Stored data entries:
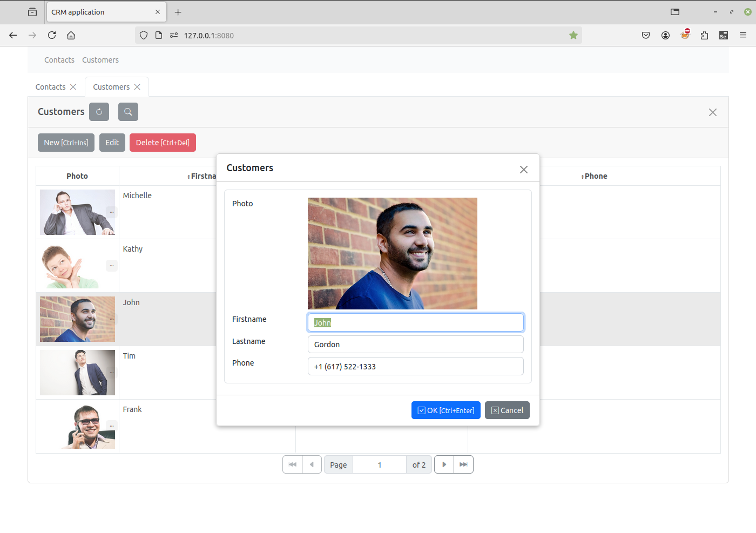Click the page number input box
Viewport: 756px width, 533px height.
click(x=379, y=464)
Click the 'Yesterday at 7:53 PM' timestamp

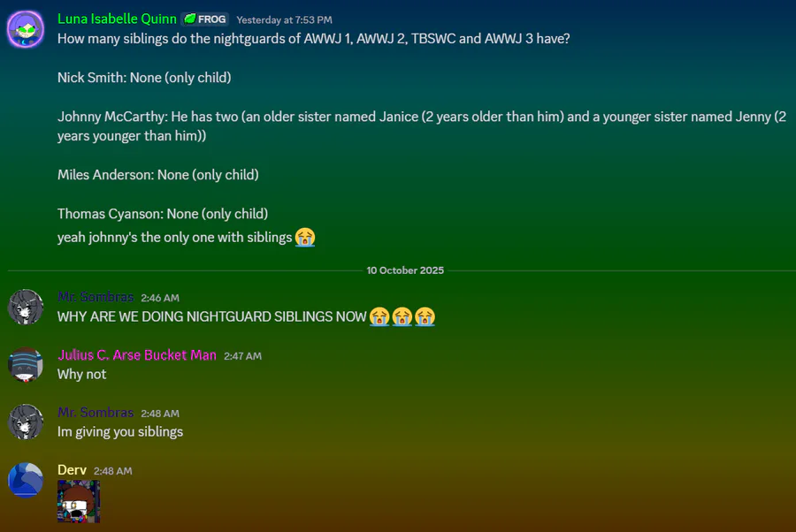click(x=284, y=19)
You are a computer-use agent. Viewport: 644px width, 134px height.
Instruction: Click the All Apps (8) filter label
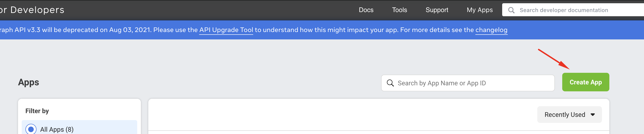point(57,129)
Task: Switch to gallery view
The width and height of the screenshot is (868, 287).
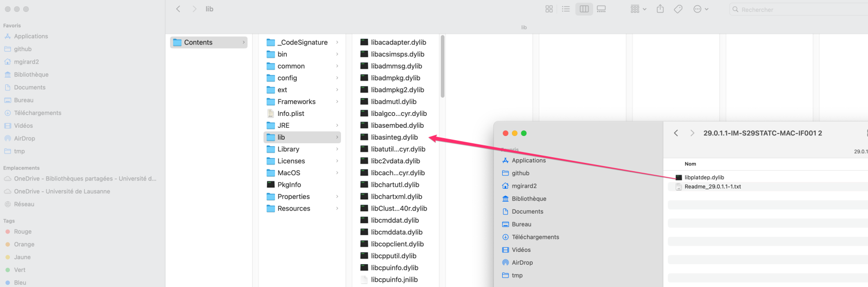Action: pos(601,9)
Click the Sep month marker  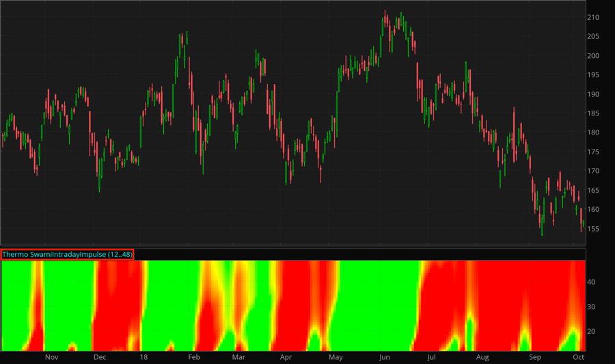[x=535, y=357]
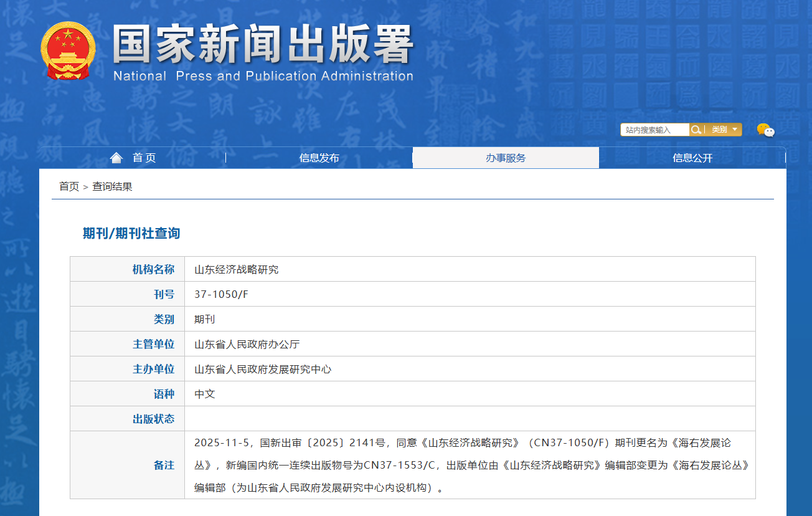812x516 pixels.
Task: Click the 山东省人民政府发展研究中心 sponsor value
Action: (263, 369)
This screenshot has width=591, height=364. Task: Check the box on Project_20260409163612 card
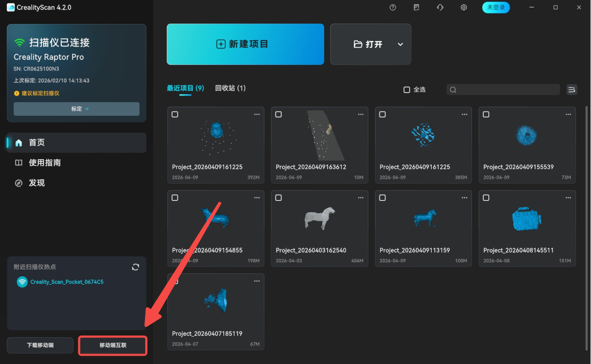[278, 115]
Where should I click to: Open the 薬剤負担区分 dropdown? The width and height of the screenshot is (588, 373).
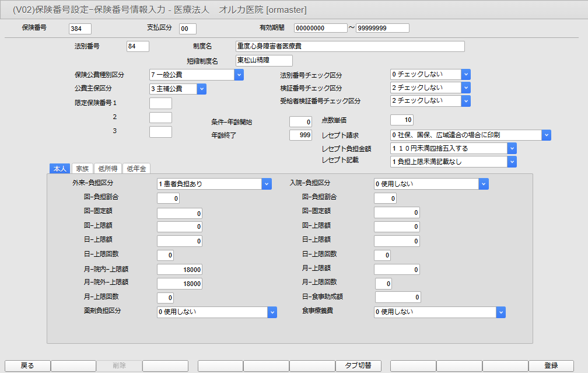coord(272,312)
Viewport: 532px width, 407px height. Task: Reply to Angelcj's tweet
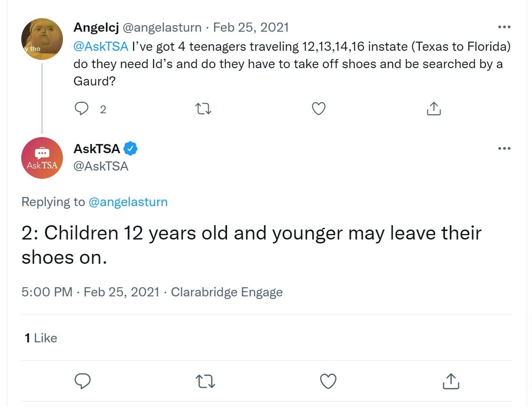tap(82, 108)
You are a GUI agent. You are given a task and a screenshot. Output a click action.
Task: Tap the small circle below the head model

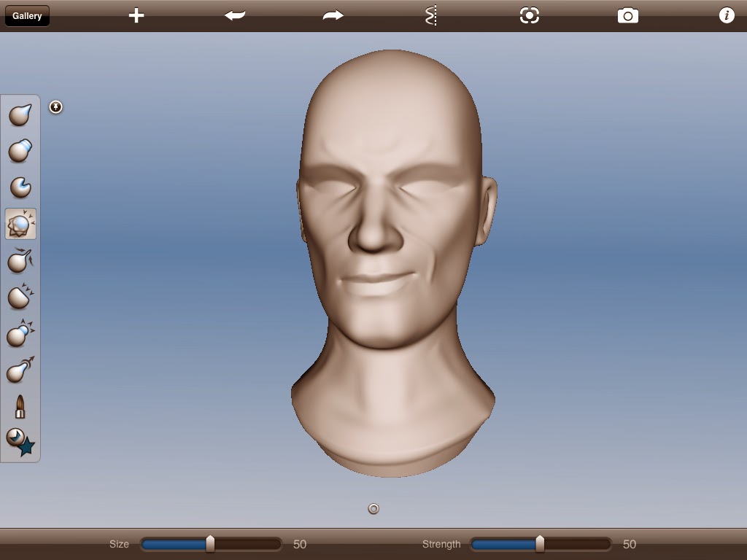(x=374, y=508)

== EXERCISE PROMPT ==
Looking at the records above, state the number of lines where the word "agent" occurs, and write nothing beyond it.

== SOLUTION TO THIS PROBLEM ==
2